A dozen people told Reuters there had been unannounced visits from the Taliban in the past 24 hours, from the capital Kabul to Lashkar Gah in the south and northern Mazar-i-Sharif.
They did not wish to give their full names, for fear of reprisals.
As well as encouraging people to work, some said they also felt the checks were designed to intimidate and instill fear of the new leadership.
A Taliban spokesperson did not immediately respond to a request for comment on the visits.
Many businesses in the capital Kabul remain closed and large parts of the city have been deserted since the Taliban captured it on Sunday at the end of a lightning sweep across the country.
The only major traffic in the usually congested capital was at the airport, where people are trying to flee the country aboard diplomatic evacuation flights, residents said.
Seventeen people were injured in a stampede there on Wednesday, and the Taliban said they fired in the air to disperse crowds.

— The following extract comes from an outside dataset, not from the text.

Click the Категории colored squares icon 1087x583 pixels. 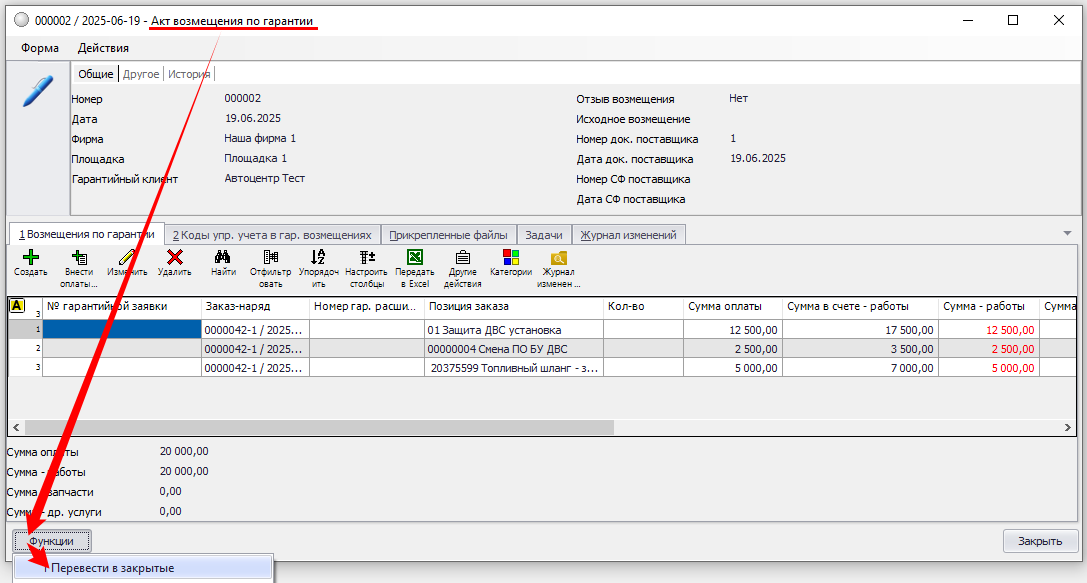tap(510, 258)
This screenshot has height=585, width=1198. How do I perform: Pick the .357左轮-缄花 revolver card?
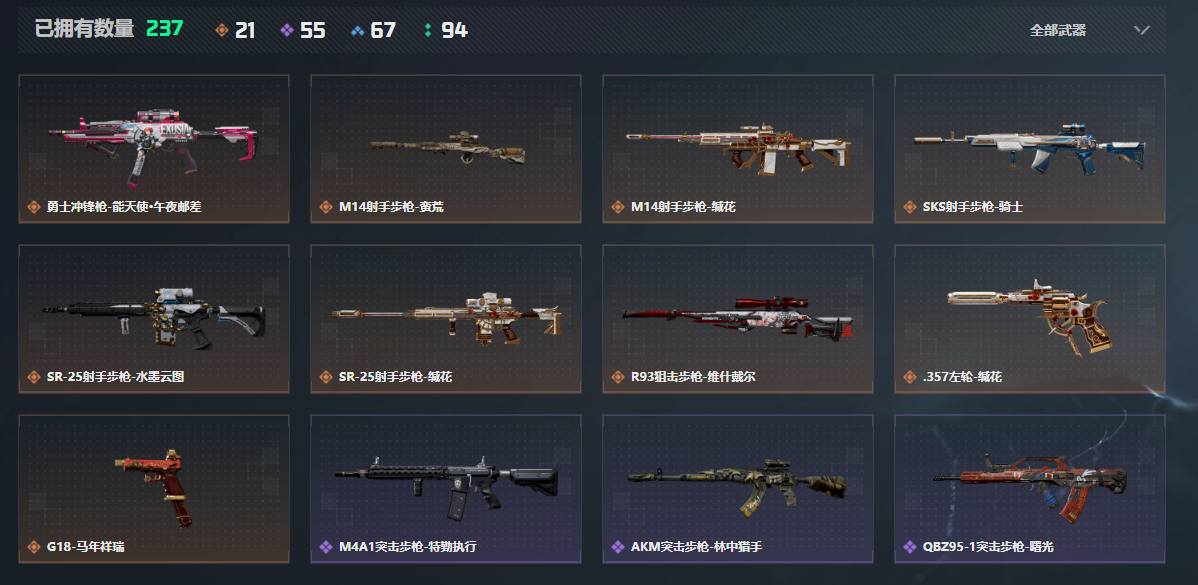point(1029,319)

At Tuesday’s press conference, Taliban spokesman Zabihullah Mujahid said the Islamist movement was seeking good relations with other countries to allow economic revival and “prosperity to come out of this crisis.”
But some are skeptical of the Taliban, who during their previous rule from 1996-2001 dictated that women could not work and girls were not allowed to attend school, and imposed punishments such as public stoning.
Presenter Shabnam Dawran said in a video shared on Twitter on Wednesday that she was turned away from her job on Afghanistan’s state-owned Radio Television Afghanistan.
“They told me that the regime has changed. You are not allowed, go home,” she said.
The Taliban and the news organization did not immediately comment on the incident.
Wasima, who watched the Taliban’s news briefing with her two daughters, said she feared that opportunities for women would diminish under the Taliban, even if they were now urging her back to work.
“The Taliban say women should work but I know for a fact that opportunities will shrink,” she said.